╭─ MATERIAL PROVIDED
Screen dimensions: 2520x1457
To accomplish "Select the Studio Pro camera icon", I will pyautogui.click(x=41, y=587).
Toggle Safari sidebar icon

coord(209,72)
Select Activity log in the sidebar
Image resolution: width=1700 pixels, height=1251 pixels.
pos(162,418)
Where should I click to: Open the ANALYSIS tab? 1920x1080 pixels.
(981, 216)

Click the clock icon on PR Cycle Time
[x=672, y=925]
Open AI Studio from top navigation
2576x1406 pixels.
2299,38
╰─
Every record above is to be copied exactly.

• **YOUR RESPONSE**
Screen dimensions: 2520x1457
To accomplish "Select the Studio Pro camera icon", I will pyautogui.click(x=41, y=587).
Toggle Safari sidebar icon

coord(209,72)
Select Activity log in the sidebar
Image resolution: width=1700 pixels, height=1251 pixels.
pos(162,418)
Where should I click to: Open the ANALYSIS tab? 1920x1080 pixels.
(981, 216)

Click the clock icon on PR Cycle Time
[x=672, y=925]
Open AI Studio from top navigation
2576x1406 pixels.
2299,38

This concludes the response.